Kalau ditelusuri, korupsi berakar pada salah satu sifat jelek nafsu manusia, yaitu tamak dan tergesa-gesa. Korupsi adalah cara pintas untuk kaya dengan merebut hak orang lain atau hak negara. Ketamakan yang dilakukan secara sistematis melahirkan kejahatan yang sangat terencana dan terukur. Tapi, bagaimana ia bisa menular dan dengan tahu cara penularannya kita bisa mencegah tingkat kerusakan yang lebih besar.

Dulu dalam masyarakat tradisional dikenal `munjung', babi-ngepet, dan tuyul sebagai `teknologi' untuk mendapatkan kekayaan secara cepat dan tidak wajar. Tapi, penyakit tamak yang seperti ini tidak pernah menjadi wabah yang begitu luas seperti korupsi. Bukan karena cara tamak tersebut tidak menular, tapi karena secara sosial tidak bisa diterima. Selain itu, masyarakat memandangnya sebagai bentuk dosa yang terberat, yakni syirik atau menyekutukan Allah. Bahkan tidak jarang, dukun yang menjadi perantara penyebarannya dikejar-kejar dan dihabisi oleh masyarakat.

Dari hal tersebut, kita bisa belajar bahwa penyakit sosial dapat dikendalikan secara sosial juga. Mencari kekayaan melalui dunia hitam adalah musuh nomor satu masyarakat. Jadi, kapan kita bisa menjadikan korupsi sebagai musuh nomor satu masyarakat? Itulah persoalan kita saat ini.

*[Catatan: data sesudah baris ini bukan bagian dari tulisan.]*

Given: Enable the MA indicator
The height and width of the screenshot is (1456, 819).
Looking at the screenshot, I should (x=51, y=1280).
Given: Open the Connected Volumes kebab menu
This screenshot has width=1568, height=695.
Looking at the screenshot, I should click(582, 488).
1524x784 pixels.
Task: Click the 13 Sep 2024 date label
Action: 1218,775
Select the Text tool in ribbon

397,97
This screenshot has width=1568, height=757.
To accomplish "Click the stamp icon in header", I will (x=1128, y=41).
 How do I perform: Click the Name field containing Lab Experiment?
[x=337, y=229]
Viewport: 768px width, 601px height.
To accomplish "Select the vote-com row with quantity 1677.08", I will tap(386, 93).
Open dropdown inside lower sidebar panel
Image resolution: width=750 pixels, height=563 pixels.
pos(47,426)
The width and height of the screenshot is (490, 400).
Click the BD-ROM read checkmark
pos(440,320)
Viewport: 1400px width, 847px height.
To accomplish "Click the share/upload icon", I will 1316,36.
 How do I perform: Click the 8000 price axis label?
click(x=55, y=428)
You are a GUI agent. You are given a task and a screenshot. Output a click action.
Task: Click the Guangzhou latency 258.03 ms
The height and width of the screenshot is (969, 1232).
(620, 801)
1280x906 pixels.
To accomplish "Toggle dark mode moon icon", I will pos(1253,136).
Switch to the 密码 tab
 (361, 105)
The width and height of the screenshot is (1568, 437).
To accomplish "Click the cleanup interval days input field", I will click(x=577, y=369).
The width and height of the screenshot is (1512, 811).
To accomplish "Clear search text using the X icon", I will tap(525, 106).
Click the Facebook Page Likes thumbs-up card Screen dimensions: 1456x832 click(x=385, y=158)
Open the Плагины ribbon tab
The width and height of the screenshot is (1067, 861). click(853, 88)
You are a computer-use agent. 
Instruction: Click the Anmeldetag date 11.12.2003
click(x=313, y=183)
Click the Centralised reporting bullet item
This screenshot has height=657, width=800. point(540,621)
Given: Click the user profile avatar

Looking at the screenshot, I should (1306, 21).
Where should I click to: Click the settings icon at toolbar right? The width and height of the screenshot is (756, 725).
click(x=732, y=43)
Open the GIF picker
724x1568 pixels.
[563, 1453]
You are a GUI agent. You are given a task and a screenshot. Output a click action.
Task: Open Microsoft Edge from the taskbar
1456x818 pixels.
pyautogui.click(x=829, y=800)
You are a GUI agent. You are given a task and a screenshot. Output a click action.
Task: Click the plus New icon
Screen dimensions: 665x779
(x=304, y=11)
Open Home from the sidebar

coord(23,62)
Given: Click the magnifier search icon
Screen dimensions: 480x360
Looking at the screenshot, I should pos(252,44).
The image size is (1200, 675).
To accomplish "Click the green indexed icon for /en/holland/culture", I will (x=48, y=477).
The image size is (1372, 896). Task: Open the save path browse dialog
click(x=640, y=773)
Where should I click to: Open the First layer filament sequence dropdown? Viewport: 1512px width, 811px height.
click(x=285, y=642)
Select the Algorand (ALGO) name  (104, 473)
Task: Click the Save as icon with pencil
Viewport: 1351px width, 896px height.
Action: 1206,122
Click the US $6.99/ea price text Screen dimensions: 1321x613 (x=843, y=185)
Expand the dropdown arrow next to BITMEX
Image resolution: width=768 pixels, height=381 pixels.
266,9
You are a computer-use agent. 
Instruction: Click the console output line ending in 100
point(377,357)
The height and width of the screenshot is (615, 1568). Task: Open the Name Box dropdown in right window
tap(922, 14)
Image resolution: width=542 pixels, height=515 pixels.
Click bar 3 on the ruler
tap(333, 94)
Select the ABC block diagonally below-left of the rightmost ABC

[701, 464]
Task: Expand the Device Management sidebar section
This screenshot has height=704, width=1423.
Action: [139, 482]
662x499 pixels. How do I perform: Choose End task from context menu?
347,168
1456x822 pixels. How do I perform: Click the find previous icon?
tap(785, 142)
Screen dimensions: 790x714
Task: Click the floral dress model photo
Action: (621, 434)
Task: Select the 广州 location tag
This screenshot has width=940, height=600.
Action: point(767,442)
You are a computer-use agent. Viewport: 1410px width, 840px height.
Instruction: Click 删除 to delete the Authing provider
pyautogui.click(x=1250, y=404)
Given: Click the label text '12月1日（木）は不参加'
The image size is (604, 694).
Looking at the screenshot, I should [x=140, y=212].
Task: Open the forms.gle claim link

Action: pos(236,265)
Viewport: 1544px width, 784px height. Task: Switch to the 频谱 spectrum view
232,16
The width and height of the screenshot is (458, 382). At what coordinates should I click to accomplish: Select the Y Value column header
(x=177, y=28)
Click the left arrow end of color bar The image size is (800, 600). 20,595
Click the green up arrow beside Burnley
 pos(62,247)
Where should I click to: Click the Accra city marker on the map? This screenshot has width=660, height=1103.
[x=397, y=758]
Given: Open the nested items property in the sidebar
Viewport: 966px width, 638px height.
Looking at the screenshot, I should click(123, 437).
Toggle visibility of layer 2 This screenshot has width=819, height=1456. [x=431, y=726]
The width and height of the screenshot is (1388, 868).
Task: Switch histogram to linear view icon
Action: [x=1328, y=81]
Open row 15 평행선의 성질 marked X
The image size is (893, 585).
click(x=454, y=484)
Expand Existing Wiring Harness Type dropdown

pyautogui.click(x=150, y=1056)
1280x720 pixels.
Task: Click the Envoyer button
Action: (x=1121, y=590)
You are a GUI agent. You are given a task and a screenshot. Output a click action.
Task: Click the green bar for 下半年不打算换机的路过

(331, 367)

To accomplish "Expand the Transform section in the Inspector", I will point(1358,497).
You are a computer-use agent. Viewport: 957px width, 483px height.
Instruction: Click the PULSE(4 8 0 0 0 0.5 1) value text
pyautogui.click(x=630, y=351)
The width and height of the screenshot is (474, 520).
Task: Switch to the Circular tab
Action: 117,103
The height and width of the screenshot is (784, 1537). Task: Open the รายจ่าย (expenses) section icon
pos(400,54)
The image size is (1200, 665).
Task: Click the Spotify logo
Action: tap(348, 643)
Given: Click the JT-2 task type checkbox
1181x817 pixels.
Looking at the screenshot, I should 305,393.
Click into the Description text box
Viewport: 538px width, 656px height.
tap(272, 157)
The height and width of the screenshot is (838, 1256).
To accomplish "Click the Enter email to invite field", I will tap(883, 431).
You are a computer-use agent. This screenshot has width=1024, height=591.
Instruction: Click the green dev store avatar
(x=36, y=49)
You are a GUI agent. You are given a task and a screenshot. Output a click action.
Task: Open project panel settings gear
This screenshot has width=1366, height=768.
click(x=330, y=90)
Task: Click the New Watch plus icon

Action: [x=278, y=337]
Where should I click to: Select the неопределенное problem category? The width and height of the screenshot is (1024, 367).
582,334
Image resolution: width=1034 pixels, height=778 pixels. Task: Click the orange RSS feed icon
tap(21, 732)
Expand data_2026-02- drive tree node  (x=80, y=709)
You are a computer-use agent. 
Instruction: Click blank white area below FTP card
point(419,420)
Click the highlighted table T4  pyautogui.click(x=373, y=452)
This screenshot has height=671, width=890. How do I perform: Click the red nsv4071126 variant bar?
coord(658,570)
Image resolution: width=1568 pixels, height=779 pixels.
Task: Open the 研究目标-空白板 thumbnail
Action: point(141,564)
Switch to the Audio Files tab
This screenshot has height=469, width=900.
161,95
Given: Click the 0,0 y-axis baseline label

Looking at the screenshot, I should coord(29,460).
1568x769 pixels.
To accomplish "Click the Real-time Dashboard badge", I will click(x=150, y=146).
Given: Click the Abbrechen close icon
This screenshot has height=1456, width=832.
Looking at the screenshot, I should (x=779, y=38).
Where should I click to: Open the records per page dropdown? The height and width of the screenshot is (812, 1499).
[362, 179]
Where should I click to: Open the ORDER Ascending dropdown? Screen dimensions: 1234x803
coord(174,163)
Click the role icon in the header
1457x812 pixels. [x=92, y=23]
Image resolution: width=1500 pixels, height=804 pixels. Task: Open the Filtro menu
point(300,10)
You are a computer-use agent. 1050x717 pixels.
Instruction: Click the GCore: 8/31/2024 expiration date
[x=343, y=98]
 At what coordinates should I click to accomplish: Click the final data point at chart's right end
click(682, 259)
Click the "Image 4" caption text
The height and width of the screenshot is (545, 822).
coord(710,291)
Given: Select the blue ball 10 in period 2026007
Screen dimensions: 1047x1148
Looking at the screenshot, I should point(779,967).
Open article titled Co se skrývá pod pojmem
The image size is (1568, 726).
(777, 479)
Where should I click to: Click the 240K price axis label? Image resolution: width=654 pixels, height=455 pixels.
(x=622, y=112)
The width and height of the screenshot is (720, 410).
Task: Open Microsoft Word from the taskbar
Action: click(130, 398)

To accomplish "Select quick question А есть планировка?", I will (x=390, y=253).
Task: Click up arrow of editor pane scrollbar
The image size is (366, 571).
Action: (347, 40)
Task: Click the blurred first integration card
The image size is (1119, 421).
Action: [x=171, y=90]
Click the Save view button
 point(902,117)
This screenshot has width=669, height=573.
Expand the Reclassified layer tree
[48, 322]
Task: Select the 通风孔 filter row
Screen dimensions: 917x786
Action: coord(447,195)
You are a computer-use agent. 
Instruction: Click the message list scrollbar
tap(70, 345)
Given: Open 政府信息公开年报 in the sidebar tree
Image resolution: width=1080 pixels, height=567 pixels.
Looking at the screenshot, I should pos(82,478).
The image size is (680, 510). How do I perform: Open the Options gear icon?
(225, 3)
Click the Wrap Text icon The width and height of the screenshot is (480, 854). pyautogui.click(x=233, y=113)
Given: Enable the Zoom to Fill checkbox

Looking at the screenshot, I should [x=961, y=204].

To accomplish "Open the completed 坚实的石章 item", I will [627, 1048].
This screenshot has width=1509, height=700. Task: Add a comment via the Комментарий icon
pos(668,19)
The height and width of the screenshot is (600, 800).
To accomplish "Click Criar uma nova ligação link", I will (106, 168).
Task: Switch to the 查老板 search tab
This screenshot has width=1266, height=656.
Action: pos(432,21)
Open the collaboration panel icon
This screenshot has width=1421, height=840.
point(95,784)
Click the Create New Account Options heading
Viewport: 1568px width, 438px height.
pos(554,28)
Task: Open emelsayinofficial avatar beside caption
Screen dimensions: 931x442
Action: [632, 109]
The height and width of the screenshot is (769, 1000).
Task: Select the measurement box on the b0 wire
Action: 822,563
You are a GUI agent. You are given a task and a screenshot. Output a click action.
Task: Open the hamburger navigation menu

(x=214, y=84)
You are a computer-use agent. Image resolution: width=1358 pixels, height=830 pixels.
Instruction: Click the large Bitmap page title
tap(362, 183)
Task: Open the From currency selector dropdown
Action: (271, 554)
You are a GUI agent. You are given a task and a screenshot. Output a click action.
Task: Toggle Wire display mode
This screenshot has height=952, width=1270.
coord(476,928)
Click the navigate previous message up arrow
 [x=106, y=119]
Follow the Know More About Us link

Entah kenapa, sikap kita begitu lembek dan permisif terhadap korupsi. Pernahkah kita sebagai teman mempertanyakan kenapa salah seorang dari kita punya rumah mewah dalam sekejap, padahal dengan jabatannya tak mungkin dia memiliki rumah sederhana sekalipun? Pernahkah sebagai tetangga, kita mempertanyakan kenapa dia selalu berganti-ganti mobil? Pernahkah kita sebagai saudara mempertanyakan, kenapa dia memiliki tanah di mana-mana?

Daripada mempertanyakan, mungkin kita lebih sering meminta dia menjadi donatur untuk berbagai kegiatan amal. Kita juga sering membuat para koruptor berbangga diri dengan kekayaan yang diperolehnya. Tak sedikit dari mereka secara jelas-jelas mempertontonkan kemewahan yang tak wajar. Pakaian bermerek dengan harga puluhan juta sepasang, tas kulit berharga ratusan juta, jam tangan semiliar, atau mobil mewah yang di Amerika hanya dimiliki oleh kaum selebritas. Apa sikap kita terhadap tontonan ini? Acungan jempol sambil berbisik "bagi-bagi dong".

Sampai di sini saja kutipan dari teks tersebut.